[INSTRUCTIONS FOR THE TASK]
Return each line of the listing exactly as written.

[GIVEN DATA]
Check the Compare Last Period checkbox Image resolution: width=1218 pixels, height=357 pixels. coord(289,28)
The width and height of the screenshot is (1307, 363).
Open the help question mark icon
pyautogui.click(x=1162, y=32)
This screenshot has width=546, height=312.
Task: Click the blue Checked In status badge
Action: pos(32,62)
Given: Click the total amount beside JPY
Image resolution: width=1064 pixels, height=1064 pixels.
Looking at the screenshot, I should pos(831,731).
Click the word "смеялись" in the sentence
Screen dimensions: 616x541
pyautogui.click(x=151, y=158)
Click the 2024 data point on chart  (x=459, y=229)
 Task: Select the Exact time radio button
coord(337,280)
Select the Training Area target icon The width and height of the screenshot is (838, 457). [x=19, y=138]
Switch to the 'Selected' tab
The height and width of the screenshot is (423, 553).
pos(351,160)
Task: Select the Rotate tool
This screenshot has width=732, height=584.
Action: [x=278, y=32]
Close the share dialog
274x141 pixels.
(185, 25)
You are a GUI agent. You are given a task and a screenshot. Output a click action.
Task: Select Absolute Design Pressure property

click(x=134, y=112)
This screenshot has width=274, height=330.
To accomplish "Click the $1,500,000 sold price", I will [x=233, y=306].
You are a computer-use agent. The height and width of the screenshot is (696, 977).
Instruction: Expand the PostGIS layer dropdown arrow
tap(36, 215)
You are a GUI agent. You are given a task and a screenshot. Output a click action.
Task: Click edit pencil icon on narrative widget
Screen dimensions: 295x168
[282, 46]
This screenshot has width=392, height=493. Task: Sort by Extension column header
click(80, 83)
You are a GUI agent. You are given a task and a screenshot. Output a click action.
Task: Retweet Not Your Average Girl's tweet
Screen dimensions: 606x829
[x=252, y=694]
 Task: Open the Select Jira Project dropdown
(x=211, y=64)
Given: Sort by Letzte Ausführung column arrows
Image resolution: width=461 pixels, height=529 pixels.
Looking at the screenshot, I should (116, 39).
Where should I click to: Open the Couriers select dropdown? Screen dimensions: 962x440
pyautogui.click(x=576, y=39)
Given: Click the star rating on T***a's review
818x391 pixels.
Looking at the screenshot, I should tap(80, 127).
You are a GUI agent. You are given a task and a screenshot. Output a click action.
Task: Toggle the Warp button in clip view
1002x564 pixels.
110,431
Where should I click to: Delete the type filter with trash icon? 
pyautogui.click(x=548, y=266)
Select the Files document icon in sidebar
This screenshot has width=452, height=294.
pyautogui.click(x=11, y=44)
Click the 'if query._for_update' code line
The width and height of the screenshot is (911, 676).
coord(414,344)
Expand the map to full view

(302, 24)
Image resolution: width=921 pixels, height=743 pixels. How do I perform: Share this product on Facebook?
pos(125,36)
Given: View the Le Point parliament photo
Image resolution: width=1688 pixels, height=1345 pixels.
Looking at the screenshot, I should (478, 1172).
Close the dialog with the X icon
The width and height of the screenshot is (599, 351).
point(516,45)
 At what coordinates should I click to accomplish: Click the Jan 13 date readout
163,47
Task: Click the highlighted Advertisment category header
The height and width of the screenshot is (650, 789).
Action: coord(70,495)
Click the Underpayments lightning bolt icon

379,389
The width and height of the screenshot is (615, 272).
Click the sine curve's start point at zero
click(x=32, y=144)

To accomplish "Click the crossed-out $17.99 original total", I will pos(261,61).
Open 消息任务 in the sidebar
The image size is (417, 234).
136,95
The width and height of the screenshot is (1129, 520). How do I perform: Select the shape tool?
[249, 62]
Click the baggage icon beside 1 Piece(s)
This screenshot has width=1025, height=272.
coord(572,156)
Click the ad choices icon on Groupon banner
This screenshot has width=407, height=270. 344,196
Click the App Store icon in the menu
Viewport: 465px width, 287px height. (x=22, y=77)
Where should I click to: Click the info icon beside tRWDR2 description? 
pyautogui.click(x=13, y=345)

[SOLUTION FOR THIS TASK]
Check the Compare Last Period checkbox Image resolution: width=1218 pixels, height=357 pixels. coord(289,28)
The width and height of the screenshot is (1307, 363).
Open the help question mark icon
pyautogui.click(x=1162, y=32)
This screenshot has width=546, height=312.
Task: Click the blue Checked In status badge
Action: pos(32,62)
Given: Click the total amount beside JPY
Image resolution: width=1064 pixels, height=1064 pixels.
Looking at the screenshot, I should pos(831,731).
Click the word "смеялись" in the sentence
Screen dimensions: 616x541
pyautogui.click(x=151, y=158)
Click the 2024 data point on chart  (x=459, y=229)
 Task: Select the Exact time radio button
coord(337,280)
Select the Training Area target icon The width and height of the screenshot is (838, 457). [x=19, y=138]
Switch to the 'Selected' tab
The height and width of the screenshot is (423, 553).
pos(351,160)
Task: Select the Rotate tool
This screenshot has width=732, height=584.
Action: [x=278, y=32]
Close the share dialog
274x141 pixels.
(185, 25)
You are a GUI agent. You are given a task and a screenshot. Output a click action.
Task: Select Absolute Design Pressure property

click(x=134, y=112)
This screenshot has width=274, height=330.
To accomplish "Click the $1,500,000 sold price", I will [x=233, y=306].
You are a computer-use agent. The height and width of the screenshot is (696, 977).
Instruction: Expand the PostGIS layer dropdown arrow
tap(36, 215)
You are a GUI agent. You are given a task and a screenshot. Output a click action.
Task: Click edit pencil icon on narrative widget
Screen dimensions: 295x168
[282, 46]
This screenshot has width=392, height=493. Task: Sort by Extension column header
click(80, 83)
You are a GUI agent. You are given a task and a screenshot. Output a click action.
Task: Retweet Not Your Average Girl's tweet
Screen dimensions: 606x829
[x=252, y=694]
 Task: Open the Select Jira Project dropdown
(x=211, y=64)
Given: Sort by Letzte Ausführung column arrows
Image resolution: width=461 pixels, height=529 pixels.
Looking at the screenshot, I should (116, 39).
Where should I click to: Open the Couriers select dropdown? Screen dimensions: 962x440
pyautogui.click(x=576, y=39)
Given: Click the star rating on T***a's review
818x391 pixels.
Looking at the screenshot, I should tap(80, 127).
You are a GUI agent. You are given a task and a screenshot. Output a click action.
Task: Toggle the Warp button in clip view
1002x564 pixels.
110,431
Where should I click to: Delete the type filter with trash icon? 
pyautogui.click(x=548, y=266)
Select the Files document icon in sidebar
This screenshot has width=452, height=294.
pyautogui.click(x=11, y=44)
Click the 'if query._for_update' code line
The width and height of the screenshot is (911, 676).
coord(414,344)
Expand the map to full view

(302, 24)
Image resolution: width=921 pixels, height=743 pixels. How do I perform: Share this product on Facebook?
pos(125,36)
Given: View the Le Point parliament photo
Image resolution: width=1688 pixels, height=1345 pixels.
Looking at the screenshot, I should (478, 1172).
Close the dialog with the X icon
The width and height of the screenshot is (599, 351).
point(516,45)
 At what coordinates should I click to accomplish: Click the Jan 13 date readout
163,47
Task: Click the highlighted Advertisment category header
The height and width of the screenshot is (650, 789).
Action: coord(70,495)
Click the Underpayments lightning bolt icon

379,389
The width and height of the screenshot is (615, 272).
Click the sine curve's start point at zero
click(x=32, y=144)

To accomplish "Click the crossed-out $17.99 original total", I will pos(261,61).
Open 消息任务 in the sidebar
The image size is (417, 234).
136,95
The width and height of the screenshot is (1129, 520). How do I perform: Select the shape tool?
[249, 62]
Click the baggage icon beside 1 Piece(s)
This screenshot has width=1025, height=272.
coord(572,156)
Click the ad choices icon on Groupon banner
This screenshot has width=407, height=270. 344,196
Click the App Store icon in the menu
Viewport: 465px width, 287px height. (x=22, y=77)
Where should I click to: Click the info icon beside tRWDR2 description? 
pyautogui.click(x=13, y=345)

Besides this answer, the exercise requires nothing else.